# [What this task involves]
Please start at the first line of the records beneath and quote each line exactly, ending with the line containing "Task: Toggle tracking eye for drukarka Kasia".

Stored data entries:
● ● ●

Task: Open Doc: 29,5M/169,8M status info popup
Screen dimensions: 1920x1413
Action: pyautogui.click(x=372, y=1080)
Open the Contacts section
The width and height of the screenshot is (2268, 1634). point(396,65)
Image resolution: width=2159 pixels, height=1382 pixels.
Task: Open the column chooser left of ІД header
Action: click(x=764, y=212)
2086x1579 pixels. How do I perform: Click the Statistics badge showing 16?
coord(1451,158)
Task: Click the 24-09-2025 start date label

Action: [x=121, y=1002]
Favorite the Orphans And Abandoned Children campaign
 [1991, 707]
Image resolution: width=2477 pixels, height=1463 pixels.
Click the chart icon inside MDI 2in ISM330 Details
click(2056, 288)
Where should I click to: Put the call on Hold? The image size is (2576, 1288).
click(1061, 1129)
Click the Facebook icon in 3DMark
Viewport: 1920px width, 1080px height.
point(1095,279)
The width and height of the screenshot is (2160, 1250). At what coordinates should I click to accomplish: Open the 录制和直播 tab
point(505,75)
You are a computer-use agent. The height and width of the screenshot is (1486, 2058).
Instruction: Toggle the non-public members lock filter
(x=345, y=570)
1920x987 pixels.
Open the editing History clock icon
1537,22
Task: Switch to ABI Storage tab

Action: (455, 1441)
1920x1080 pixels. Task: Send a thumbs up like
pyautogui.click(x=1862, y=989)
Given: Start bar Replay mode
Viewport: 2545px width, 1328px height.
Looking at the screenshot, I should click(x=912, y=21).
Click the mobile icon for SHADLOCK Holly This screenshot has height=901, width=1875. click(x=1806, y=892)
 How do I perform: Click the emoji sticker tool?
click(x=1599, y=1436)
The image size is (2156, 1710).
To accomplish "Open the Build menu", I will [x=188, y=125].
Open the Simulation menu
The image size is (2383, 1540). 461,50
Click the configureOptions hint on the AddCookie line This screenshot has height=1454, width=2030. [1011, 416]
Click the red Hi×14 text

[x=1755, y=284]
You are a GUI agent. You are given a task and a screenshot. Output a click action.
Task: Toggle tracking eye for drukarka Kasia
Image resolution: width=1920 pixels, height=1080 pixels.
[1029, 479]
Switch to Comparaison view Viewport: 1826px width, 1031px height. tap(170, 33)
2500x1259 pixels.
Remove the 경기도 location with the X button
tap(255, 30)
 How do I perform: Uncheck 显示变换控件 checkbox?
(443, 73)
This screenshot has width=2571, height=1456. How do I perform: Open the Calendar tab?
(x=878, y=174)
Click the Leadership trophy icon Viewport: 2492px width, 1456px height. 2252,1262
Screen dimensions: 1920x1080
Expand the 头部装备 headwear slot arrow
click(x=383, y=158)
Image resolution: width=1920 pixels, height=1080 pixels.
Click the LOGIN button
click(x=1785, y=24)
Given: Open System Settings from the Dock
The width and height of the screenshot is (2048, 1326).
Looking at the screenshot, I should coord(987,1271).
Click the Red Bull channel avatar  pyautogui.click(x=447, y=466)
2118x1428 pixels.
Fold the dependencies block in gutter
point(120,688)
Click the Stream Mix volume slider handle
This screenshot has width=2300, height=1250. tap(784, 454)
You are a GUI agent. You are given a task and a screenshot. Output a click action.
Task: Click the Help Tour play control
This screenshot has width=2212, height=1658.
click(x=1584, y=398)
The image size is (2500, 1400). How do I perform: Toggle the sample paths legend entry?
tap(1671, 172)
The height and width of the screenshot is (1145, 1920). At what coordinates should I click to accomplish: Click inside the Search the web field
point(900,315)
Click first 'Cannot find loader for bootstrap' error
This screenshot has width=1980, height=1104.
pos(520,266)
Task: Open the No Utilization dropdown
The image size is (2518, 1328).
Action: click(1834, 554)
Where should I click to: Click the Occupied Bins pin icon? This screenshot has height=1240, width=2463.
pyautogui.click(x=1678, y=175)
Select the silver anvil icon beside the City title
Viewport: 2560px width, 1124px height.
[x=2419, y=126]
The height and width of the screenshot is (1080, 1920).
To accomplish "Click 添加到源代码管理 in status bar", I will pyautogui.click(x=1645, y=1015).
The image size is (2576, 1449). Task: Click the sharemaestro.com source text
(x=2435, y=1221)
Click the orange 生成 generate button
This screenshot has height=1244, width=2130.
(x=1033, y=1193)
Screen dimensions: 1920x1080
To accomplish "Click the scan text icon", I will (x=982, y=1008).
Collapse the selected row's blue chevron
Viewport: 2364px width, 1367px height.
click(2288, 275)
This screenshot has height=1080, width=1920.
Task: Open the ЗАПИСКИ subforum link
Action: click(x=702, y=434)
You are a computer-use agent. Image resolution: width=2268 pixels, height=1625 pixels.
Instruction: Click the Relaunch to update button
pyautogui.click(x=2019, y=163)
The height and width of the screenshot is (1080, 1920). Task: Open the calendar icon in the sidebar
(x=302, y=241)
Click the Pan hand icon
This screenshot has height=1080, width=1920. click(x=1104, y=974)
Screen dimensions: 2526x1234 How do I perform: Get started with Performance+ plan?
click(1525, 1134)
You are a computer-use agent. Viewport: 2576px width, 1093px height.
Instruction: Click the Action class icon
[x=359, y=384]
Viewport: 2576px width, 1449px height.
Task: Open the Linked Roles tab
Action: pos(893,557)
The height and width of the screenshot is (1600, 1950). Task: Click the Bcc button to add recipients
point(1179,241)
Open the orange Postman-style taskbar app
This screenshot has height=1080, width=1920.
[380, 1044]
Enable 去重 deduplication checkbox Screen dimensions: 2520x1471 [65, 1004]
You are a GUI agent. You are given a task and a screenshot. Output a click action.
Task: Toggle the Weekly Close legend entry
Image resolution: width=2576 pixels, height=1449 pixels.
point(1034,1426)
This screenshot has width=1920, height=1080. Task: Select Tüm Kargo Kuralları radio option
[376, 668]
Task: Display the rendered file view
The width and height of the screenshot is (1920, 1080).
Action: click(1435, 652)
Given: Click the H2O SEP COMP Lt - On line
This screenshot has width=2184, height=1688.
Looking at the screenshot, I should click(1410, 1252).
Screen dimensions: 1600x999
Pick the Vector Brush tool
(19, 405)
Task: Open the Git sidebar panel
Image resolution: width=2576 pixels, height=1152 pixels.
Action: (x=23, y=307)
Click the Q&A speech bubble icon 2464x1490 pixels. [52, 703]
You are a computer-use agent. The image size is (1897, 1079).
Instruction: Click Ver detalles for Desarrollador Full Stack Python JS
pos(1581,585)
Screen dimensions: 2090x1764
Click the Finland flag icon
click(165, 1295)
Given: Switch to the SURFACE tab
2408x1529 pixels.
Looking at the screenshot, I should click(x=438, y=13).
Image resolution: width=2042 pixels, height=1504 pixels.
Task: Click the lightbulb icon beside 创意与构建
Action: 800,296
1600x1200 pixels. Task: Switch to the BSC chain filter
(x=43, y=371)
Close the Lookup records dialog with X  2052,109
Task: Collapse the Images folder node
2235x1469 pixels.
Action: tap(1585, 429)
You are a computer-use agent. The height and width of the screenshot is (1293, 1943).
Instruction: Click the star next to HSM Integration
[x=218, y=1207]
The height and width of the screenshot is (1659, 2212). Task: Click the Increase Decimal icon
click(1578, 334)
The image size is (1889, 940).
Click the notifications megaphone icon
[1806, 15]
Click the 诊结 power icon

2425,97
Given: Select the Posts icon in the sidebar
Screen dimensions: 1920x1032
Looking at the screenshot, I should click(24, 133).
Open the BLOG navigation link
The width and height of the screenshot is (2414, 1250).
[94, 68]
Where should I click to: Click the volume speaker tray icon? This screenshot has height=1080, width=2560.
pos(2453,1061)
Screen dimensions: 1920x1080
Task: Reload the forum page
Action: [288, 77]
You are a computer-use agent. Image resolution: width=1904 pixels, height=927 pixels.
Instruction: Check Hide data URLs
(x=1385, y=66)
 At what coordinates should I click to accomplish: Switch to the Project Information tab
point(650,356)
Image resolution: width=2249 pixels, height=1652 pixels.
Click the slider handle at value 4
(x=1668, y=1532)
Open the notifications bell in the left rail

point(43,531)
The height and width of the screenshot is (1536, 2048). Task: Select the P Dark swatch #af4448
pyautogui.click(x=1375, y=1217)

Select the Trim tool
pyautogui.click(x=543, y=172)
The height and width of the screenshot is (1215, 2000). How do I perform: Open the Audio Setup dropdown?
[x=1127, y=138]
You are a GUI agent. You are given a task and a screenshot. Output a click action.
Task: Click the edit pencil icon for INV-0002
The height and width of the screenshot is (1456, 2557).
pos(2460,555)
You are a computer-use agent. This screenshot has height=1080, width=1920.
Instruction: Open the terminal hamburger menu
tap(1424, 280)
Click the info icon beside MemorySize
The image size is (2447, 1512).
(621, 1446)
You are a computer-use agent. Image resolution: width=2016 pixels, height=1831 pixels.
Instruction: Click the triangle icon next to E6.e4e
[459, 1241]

● ● ●

# [Finished exercise]
Task: Open Doc: 29,5M/169,8M status info popup
Screen dimensions: 1920x1413
Action: pyautogui.click(x=372, y=1080)
Open the Contacts section
The width and height of the screenshot is (2268, 1634). point(396,65)
Image resolution: width=2159 pixels, height=1382 pixels.
Task: Open the column chooser left of ІД header
Action: click(x=764, y=212)
2086x1579 pixels. How do I perform: Click the Statistics badge showing 16?
coord(1451,158)
Task: Click the 24-09-2025 start date label

Action: [x=121, y=1002]
Favorite the Orphans And Abandoned Children campaign
 [1991, 707]
Image resolution: width=2477 pixels, height=1463 pixels.
Click the chart icon inside MDI 2in ISM330 Details
click(2056, 288)
Where should I click to: Put the call on Hold? The image size is (2576, 1288).
click(1061, 1129)
Click the Facebook icon in 3DMark
Viewport: 1920px width, 1080px height.
point(1095,279)
The width and height of the screenshot is (2160, 1250). At what coordinates should I click to accomplish: Open the 录制和直播 tab
point(505,75)
You are a computer-use agent. The height and width of the screenshot is (1486, 2058).
Instruction: Toggle the non-public members lock filter
(x=345, y=570)
1920x987 pixels.
Open the editing History clock icon
1537,22
Task: Switch to ABI Storage tab

Action: (455, 1441)
1920x1080 pixels. Task: Send a thumbs up like
pyautogui.click(x=1862, y=989)
Given: Start bar Replay mode
Viewport: 2545px width, 1328px height.
Looking at the screenshot, I should click(x=912, y=21).
Click the mobile icon for SHADLOCK Holly This screenshot has height=901, width=1875. click(x=1806, y=892)
 How do I perform: Click the emoji sticker tool?
click(x=1599, y=1436)
The image size is (2156, 1710).
To accomplish "Open the Build menu", I will [x=188, y=125].
Open the Simulation menu
The image size is (2383, 1540). 461,50
Click the configureOptions hint on the AddCookie line This screenshot has height=1454, width=2030. [1011, 416]
Click the red Hi×14 text

[x=1755, y=284]
You are a GUI agent. You are given a task and a screenshot. Output a click action.
Task: Toggle tracking eye for drukarka Kasia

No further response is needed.